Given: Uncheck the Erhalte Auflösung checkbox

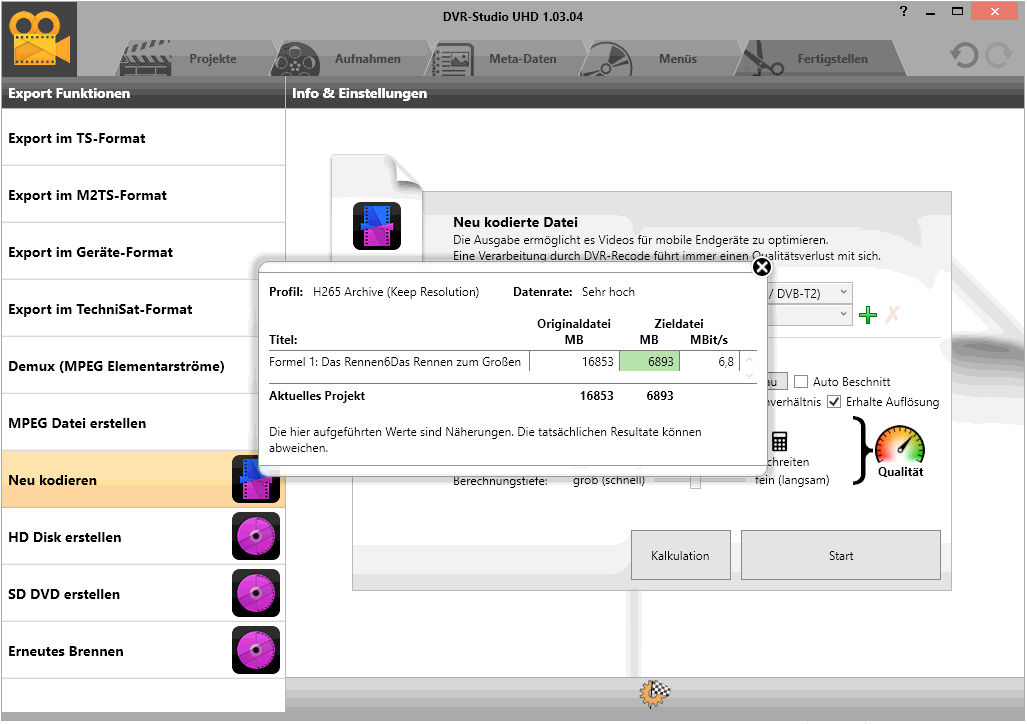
--
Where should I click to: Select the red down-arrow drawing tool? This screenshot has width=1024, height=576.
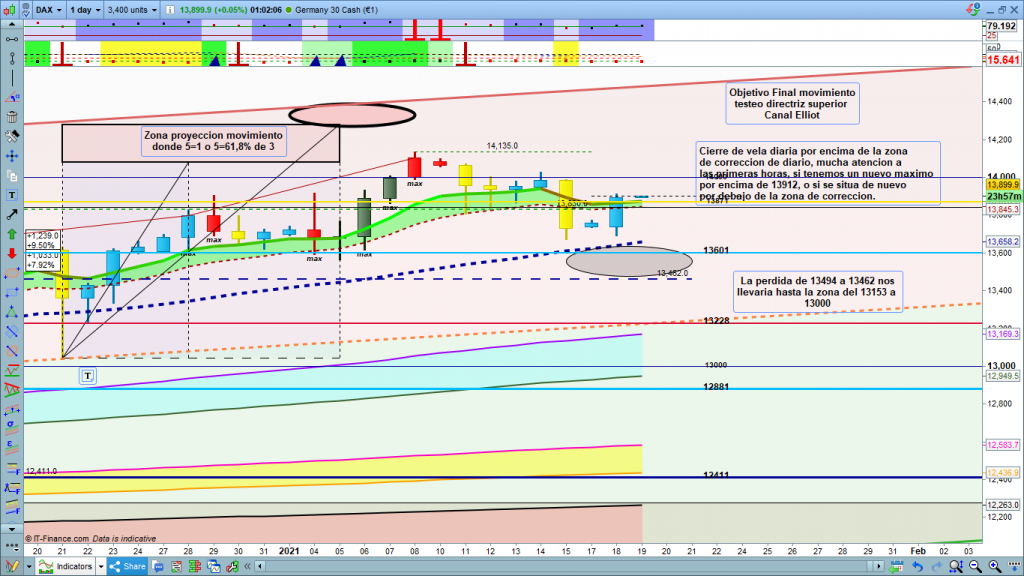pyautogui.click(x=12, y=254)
==
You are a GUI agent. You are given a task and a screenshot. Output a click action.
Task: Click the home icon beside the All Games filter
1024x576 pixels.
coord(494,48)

### What is expected
Copy out the listing from the line containing "You are a GUI" through the line containing "coord(494,48)", keeping each line as it stands and including both of those lines.

### Solved problem
You are a GUI agent. You are given a task and a screenshot. Output a click action.
Task: Click the home icon beside the All Games filter
1024x576 pixels.
coord(494,48)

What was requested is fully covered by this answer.